- **Text block**:
But no general, no surgeon general (not even a first, an Asian American like Vivek Murthy), no American hero seems to have been able to pierce the stubbornness of a large part of the American public, the unvaccinated.
In this ongoing war against Covid, they remain the enemy within.
A CELEBRATED FIRSTER
There was much to admire about Powell’s style. He was not some wonky brainiac nerd. He was born in New York City, the son of Jamaican immigrants. He wasn’t a great student and talked about getting C’s and D’s at City College of New York. But he excelled in ROTC and graduated an officer. He didn’t go to West Point. He followed his passion and climbed up the ranks to break barriers to be a first.
A first, of course, can be of any race, age, or gender. We have Asian American examples all around. From low to high.
I was the first Filipino American television reporter for a network affiliate when I began my career in San Francisco. Where were the others? Doing what Filipinos were allowed to do, in restaurants and kitchens. Not on network affiliate TV stations in 1981. And in 1989, I was the first to host a network news program at NPR. Other Filipinos were there, one news writer/producer, another a technician. Not the host. But when they saw me, they cheered me on. We broke through the barrier together.
Now the opportunities have broadened. And there are many more chances to be a “first.”

- **Exercise description**: Copy out the entire passage about Powell and being a "first," word for word.

- **Information supplied**:

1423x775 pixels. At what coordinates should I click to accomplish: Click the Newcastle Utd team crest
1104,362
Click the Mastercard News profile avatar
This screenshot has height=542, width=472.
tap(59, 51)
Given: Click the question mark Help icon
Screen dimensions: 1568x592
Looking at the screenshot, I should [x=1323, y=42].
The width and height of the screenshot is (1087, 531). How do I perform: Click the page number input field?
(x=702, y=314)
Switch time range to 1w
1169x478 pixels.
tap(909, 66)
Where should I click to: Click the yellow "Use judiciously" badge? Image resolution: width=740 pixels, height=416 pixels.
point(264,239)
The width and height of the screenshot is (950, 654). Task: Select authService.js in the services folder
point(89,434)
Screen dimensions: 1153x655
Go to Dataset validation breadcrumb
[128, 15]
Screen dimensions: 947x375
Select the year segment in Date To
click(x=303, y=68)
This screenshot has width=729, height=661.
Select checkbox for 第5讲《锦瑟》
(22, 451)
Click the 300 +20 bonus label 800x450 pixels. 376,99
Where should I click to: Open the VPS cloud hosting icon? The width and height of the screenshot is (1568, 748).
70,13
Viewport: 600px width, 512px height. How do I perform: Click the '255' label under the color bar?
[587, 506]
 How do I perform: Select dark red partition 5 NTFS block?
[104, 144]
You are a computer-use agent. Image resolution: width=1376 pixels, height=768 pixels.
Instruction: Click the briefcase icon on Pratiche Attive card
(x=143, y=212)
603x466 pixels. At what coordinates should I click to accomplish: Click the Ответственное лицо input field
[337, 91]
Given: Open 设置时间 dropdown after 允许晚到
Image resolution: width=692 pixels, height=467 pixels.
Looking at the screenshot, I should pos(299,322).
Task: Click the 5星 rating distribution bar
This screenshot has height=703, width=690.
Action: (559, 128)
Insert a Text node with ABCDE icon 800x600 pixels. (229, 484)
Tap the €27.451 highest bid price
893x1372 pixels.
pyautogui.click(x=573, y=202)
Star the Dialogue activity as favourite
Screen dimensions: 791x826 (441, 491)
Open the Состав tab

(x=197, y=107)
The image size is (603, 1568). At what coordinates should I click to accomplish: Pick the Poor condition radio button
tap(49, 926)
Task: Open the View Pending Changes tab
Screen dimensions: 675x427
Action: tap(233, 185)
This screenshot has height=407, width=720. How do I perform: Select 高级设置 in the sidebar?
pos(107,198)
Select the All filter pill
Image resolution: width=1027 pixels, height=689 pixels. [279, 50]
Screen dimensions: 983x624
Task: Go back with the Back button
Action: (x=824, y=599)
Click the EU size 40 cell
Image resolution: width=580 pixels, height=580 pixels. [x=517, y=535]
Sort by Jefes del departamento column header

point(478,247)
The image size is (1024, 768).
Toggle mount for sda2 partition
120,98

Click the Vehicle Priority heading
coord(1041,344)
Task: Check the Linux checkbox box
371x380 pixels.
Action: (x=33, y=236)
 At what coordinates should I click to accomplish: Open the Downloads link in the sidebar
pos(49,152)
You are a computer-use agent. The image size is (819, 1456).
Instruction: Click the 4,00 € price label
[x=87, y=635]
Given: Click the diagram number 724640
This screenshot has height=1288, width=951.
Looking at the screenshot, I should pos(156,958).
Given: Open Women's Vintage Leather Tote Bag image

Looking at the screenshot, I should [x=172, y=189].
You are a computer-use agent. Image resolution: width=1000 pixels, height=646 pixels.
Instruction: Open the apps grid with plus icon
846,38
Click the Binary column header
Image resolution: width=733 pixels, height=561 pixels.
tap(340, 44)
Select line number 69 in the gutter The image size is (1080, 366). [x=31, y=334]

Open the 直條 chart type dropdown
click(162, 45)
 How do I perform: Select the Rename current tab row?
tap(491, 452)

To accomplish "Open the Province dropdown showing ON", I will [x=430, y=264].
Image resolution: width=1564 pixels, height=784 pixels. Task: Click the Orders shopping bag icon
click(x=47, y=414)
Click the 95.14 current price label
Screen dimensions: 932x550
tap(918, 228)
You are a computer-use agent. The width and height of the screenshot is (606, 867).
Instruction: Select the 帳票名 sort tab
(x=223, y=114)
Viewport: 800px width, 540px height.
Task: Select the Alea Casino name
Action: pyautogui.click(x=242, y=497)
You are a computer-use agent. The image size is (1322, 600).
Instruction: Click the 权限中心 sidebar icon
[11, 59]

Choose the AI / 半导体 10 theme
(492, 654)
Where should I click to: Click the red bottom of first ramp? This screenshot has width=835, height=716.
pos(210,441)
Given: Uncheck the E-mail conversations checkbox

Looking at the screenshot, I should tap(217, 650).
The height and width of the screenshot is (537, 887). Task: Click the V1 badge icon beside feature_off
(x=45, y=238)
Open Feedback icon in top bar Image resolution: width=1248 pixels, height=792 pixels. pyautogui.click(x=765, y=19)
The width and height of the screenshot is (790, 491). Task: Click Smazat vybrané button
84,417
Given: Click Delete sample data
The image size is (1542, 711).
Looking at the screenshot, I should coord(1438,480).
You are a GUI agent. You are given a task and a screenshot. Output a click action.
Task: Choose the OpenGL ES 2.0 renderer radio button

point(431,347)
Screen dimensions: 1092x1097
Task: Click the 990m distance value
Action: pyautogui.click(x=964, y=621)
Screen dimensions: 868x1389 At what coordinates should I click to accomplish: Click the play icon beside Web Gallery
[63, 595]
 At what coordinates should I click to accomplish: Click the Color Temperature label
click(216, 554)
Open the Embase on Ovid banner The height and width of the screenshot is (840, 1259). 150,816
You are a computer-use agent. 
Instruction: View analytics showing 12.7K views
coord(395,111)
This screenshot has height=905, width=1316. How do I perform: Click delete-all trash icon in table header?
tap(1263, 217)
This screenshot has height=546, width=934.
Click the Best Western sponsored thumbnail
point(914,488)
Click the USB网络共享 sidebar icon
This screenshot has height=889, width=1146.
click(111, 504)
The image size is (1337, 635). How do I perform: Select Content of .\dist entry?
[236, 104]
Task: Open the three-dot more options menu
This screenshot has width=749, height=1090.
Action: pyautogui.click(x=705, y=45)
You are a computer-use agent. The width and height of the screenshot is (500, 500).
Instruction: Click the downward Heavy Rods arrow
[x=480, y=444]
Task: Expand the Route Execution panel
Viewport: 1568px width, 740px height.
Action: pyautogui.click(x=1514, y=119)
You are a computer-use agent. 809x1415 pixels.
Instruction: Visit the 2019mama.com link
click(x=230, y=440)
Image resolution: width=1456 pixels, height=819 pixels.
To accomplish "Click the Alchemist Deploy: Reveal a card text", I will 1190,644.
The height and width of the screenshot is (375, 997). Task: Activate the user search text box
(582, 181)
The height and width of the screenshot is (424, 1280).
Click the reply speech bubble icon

- **Output for this task**:
But no general, no surgeon general (not even a first, an Asian American like Vivek Murthy), no American hero seems to have been able to pierce the stubbornness of a large part of the American public, the unvaccinated.
In this ongoing war against Covid, they remain the enemy within.
A CELEBRATED FIRSTER
There was much to admire about Powell’s style. He was not some wonky brainiac nerd. He was born in New York City, the son of Jamaican immigrants. He wasn’t a great student and talked about getting C’s and D’s at City College of New York. But he excelled in ROTC and graduated an officer. He didn’t go to West Point. He followed his passion and climbed up the ranks to break barriers to be a first.
A first, of course, can be of any race, age, or gender. We have Asian American examples all around. From low to high.
I was the first Filipino American television reporter for a network affiliate when I began my career in San Francisco. Where were the others? Doing what Filipinos were allowed to do, in restaurants and kitchens. Not on network affiliate TV stations in 1981. And in 1989, I was the first to host a network news program at NPR. Other Filipinos were there, one news writer/producer, another a technician. Not the host. But when they saw me, they cheered me on. We broke through the barrier together.
Now the opportunities have broadened. And there are many more chances to be a “first.”